«Y a-t-il une vie avant la mort ? » C’est la question que pose, en seize dessins cocasses et percutants, le grand caricaturiste Jossot dans ce fascicule un tantinet macabre. Et force est de constater que la réponse n’allait déjà pas de soi dans la société fraîchement capitaliste de la « Belle Époque », qui n’était belle que pour les nantis.
Parue en 1904 dans l’hebdomadaire satirique L’Assiette au Beurre, cette variante moderne et facétieuse de la danse macabre confronte le lecteur à son propre néant et brocarde l’inanité de la simple survie, aussi piètre que dérisoire. Ennemi déclaré de ce qu’est devenue la société européenne, Jossot, alors au sommet de son art et de sa renommée, dote ses squelettes grotesques de gestes et de l’usage de la parole pour mieux railler l’étroitesse d’esprit et le conformisme docile des pseudo-vivants.
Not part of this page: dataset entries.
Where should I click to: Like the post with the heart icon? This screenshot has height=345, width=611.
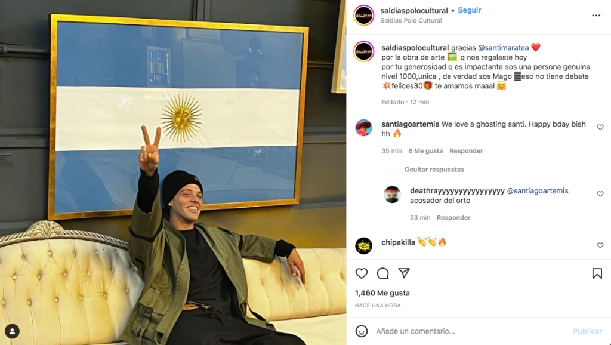coord(362,273)
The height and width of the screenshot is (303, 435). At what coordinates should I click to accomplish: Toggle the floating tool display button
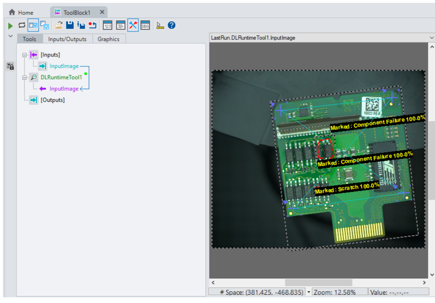point(45,25)
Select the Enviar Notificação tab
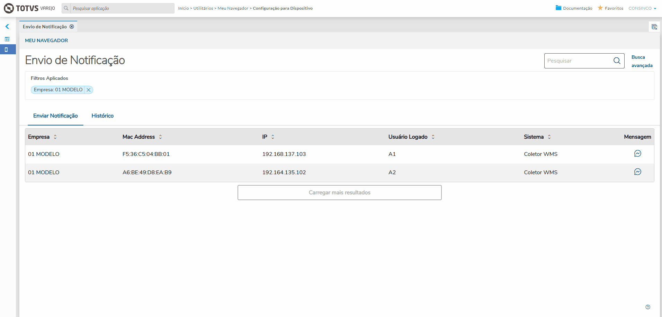The height and width of the screenshot is (317, 662). pyautogui.click(x=55, y=116)
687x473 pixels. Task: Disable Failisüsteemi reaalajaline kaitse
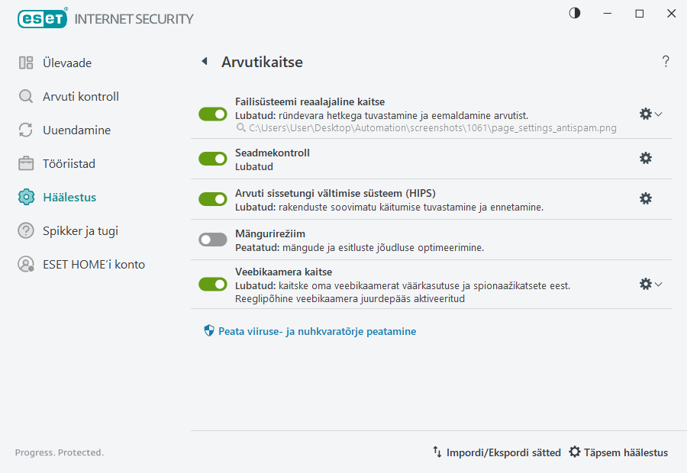click(x=213, y=114)
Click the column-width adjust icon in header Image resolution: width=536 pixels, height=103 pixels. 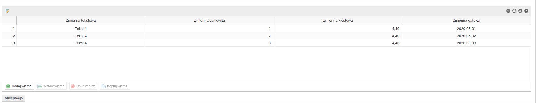click(x=508, y=11)
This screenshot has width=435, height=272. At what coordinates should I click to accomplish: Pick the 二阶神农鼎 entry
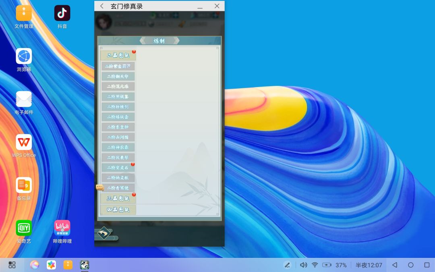click(118, 147)
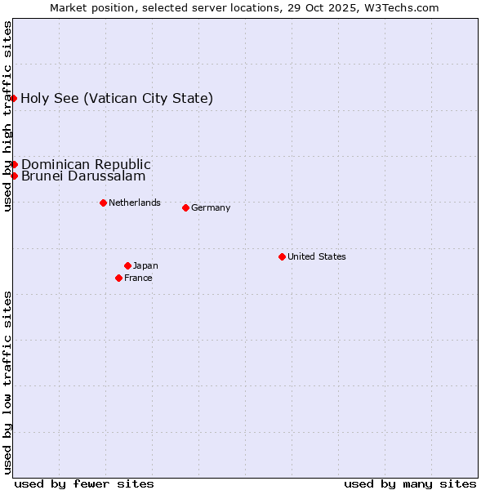Click the Netherlands text label
This screenshot has height=490, width=490.
click(x=135, y=203)
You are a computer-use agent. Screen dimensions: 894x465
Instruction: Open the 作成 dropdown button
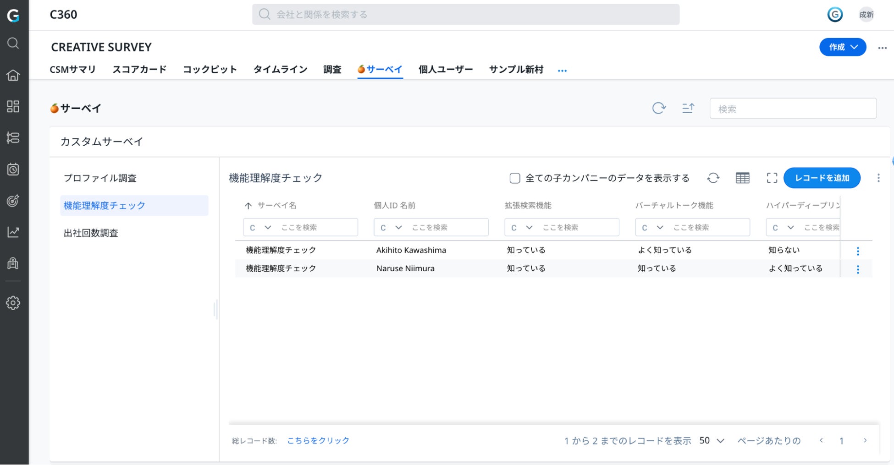(842, 47)
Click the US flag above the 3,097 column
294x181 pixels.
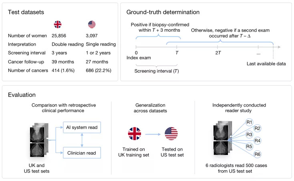pos(92,24)
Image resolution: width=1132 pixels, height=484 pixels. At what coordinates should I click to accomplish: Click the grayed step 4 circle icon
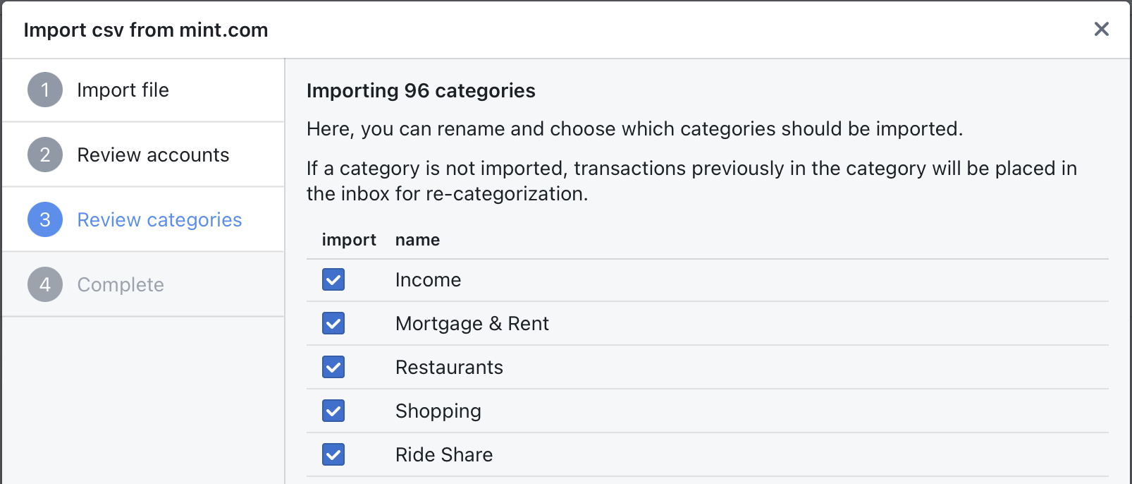pyautogui.click(x=44, y=284)
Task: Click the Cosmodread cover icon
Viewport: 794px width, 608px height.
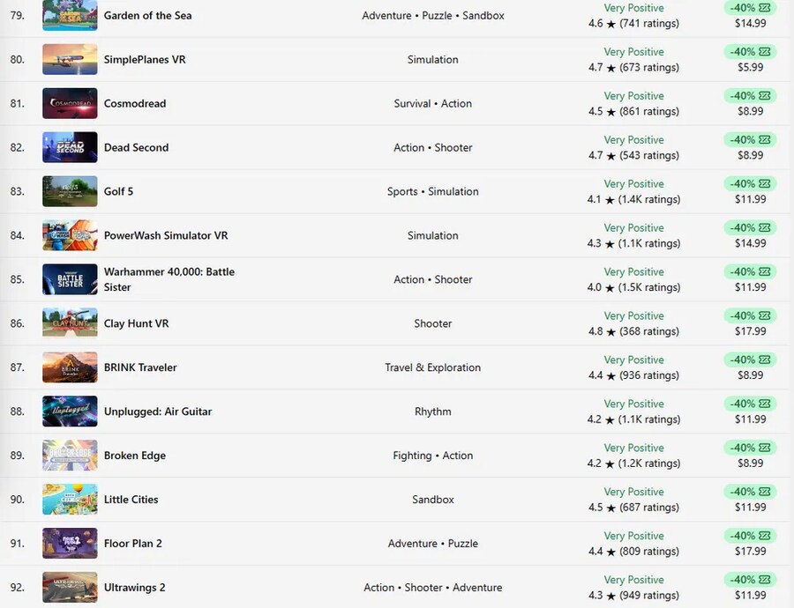Action: coord(70,103)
Ce petit chef-d’œuvre d’humour noir et de poésie absurde n’a certes rien perdu de sa pertinence, à présent que la liberté ressemble de plus en plus à un fantôme et que la joie de vivre est devenue un délit.
L’auteur
Henri Gustave Jossot (1866-1951) est né dans une famille bourgeoise, contre laquelle il s’est tôt révolté. Devenu caricaturiste et affichiste, il côtoie alors plusieurs artistes et écrivains proches de l’anarchisme. Ses dessins de presse se font plus féroces à mesure que son trait devient de plus en plus efficace et singulier, avec son cerne épais et ses aplats de couleurs. Ils prennent pour cibles l’armée, le colonialisme, le clergé, la police, la magistrature et la bourgeoisie, qu’elle soit franc-maçonne ou bondieusarde. Il n’est pas tendre non plus avec le populo moutonnier, qu’il juge inculte et abruti par le salariat, l’alcool et le conformisme moral. Il collabore fréquemment, de 1901 à 1907, à l’hebdomadaire de critique sociale à gros tirage L’Assiette au Beurre, dans les pages duquel paraissent Les Refroidis.